▸ **TEXTE SOURCE**:
————————

Rechercher dans le site espaces.ca
  • Les participants au Défi Kayak au départ de Montréal © PRuel

Défi kayak : symphonie fluviale en quatre mouvements

Chaque été depuis des années, le Défi kayak Desgagnés vise à amasser des fonds pour Jeunes musiciens du monde. Notre collaborateur a osé tenter l'expérience, et il nous en a rapporté ce compte-rendu, livré à bout de bras.


À l’arrivée, la veille du départ, malgré l’heure tardive, de nombreux fébriles s’activent au bassin Bickerdike du port de Montréal, entassant quelque 115 kayaks avec une planification méthodique. Non loin de là, les pagayeurs tentent de grappiller quelques heures de sommeil dans leur abri planté aux abords du canal Lachine.

À peine accueilli au Défi kayak Desgagnés, je perçois bien le surréalisme d’une expé à 150 personnes, mais pas encore les 300 kilomètres que mes épaules avaleront dans les quatre prochains jours, en direction de Québec.

Résolus à donner un coup de pagaie pour l’organisme de bienfaisance Jeunes musiciens du monde (JMDM), les participants ont amassé encore cette année plusieurs milliers de dollars. Au-delà de l’initiative caritative, l’incursion privilégiée dans la route maritime qui a façonné le pays est un important motivateur. Bien entendu, le dépassement de soi que propose l’événement est aussi un incontournable.

L’idée originale de Mathieu Fortier, cofondateur de l’organisme et chef d’orchestre de l’événement, a indéniablement séduit autant les commanditaires que les mordus de kayak de mer, voire les néophytes nautiques.

« J’ai vite balayé du revers de la main l’idée du tournoi de golf pour amasser des fonds, dit ce dernier, survolté par le succès du défi. Il fallait quelque chose de significatif — à la hauteur de la mission de JMDM — qui allait enclencher une vague d’intérêt à la fois envers la cause, mais aussi l’événement. »

Il lui aura finalement fallu près de 18 mois pour convaincre le conseil d’administration. « Plusieurs doutaient de l’accessibilité, d’autres de la faisabilité. Tout compte fait, force est d’admettre que c’est une réussite sur toute la ligne », renchérit celui qui en a vu d’autres : n’a-t- il pas implanté des écoles de musique à Kitcisakik (communauté autochtone près de Val-d’Or), Montréal, Québec, Sherbrooke et… en Inde?


Jour 1 : Montréal-Sorel

Les participants au Dfi Kayak dans le Vieux-Port de Montral  PRuel

Habitué des cargos, le port montréalais est ce matin rempli d’une flottille pour le moins impressionnante. Au départ, le long convoi multicolore attire les curieux qui s’entassent au quai de l’Horloge. Mené par les zodiacs et les encadreurs expérimentés, le peloton respecte le rythme de chacun, et le fleuve lui donne un coup de main dès la pointe de l’île Sainte-Hélène.

Premier arrêt à Verchères, pour récupérer le sac dans lequel un lunch tout prêt récompense les efforts du matin. Déjà, les amitiés se lient : « Je parcours la 138 entre Québec et Montréal fréquemment, mais c’est la première fois que j’ai droit à ce point de vue! » confie Alejandro Montano Michaud, kayakiste d’eau vive à ses balbutiements en mer.

————————

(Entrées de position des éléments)
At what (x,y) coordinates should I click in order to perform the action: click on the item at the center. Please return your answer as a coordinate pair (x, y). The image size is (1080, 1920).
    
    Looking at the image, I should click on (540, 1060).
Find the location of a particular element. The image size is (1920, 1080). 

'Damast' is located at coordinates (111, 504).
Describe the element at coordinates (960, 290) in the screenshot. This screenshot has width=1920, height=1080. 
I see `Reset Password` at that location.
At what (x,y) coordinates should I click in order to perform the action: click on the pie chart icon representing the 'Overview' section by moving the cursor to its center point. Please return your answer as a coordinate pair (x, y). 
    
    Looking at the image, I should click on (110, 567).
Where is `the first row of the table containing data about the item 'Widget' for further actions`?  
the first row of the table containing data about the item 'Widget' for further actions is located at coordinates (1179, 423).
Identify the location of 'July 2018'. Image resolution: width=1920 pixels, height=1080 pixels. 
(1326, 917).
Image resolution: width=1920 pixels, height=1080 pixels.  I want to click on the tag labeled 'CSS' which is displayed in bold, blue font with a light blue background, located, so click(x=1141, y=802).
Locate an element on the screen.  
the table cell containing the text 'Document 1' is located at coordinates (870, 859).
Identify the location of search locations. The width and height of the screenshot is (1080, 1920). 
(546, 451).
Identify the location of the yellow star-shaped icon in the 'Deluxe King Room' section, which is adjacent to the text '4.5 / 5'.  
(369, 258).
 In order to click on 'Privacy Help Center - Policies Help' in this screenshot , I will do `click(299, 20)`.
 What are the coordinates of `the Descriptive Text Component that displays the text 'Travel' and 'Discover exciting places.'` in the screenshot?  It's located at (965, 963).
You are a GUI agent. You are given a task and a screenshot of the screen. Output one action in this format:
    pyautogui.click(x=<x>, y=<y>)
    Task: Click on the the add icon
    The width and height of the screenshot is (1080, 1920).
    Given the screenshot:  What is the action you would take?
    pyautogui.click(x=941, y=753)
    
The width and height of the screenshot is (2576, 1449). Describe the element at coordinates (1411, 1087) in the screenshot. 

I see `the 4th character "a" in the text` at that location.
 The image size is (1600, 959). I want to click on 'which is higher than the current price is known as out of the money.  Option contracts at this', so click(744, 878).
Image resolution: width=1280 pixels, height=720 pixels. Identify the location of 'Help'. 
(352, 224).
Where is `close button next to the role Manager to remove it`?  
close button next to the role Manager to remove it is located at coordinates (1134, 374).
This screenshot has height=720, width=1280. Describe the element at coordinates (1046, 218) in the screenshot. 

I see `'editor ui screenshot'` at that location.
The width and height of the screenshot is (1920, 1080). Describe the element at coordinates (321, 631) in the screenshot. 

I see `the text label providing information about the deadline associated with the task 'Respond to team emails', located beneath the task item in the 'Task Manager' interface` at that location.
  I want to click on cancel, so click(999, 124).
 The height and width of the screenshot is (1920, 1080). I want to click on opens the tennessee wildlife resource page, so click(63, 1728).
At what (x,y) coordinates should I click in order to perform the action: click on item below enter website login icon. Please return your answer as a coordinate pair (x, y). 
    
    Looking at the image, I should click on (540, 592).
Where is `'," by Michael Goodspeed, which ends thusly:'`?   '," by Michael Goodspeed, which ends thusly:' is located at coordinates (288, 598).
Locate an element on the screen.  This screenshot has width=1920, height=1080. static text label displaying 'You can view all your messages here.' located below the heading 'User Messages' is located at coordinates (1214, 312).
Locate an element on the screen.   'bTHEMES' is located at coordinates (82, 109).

————————

▸ **CONSIGNE**:
Rédigez la suite du texte sur le Défi kayak Desgagnés à partir de sa dernière phrase.

▸ **EN RÉPONSE**:
L’étonnante logistique de même que la sécurité prédominante autour de l’événement font fi des appréhensions des participants, et même des caprices du fleuve. Si l’après-midi sera long et chaud, les conversations raccourciront le défilement des paysages.

À l’arrivée à Sorel, une troupe d’oiseaux s’envole devant l’embarcation du porte-parole Yann Perreau, qui entonne a capella son tube à ce propos. Pas de doute, ce ne sont pas les 76 km parcourus qui l’empêcheront ce soir de fouler les planches! Même les plus exténués trouveront la force de se brasser le bas du corps, prisonnier de l’embarcation pendant près de onze heures aujourd’hui.


Jour 2 : Sorel–Trois-Rivières

Les participants au Dfi Kayak  PRuel

Ce n’est pas ce matin que les inquiétudes météorologiques seront accaparantes. L’absence de vent arme de courage les troupes qui doivent franchir le long lac Saint-Pierre — qui avait imposé ses lois aux kayakistes l’année précédente : les vents y mènent en maîtres, pouvant créer d’imposantes vagues.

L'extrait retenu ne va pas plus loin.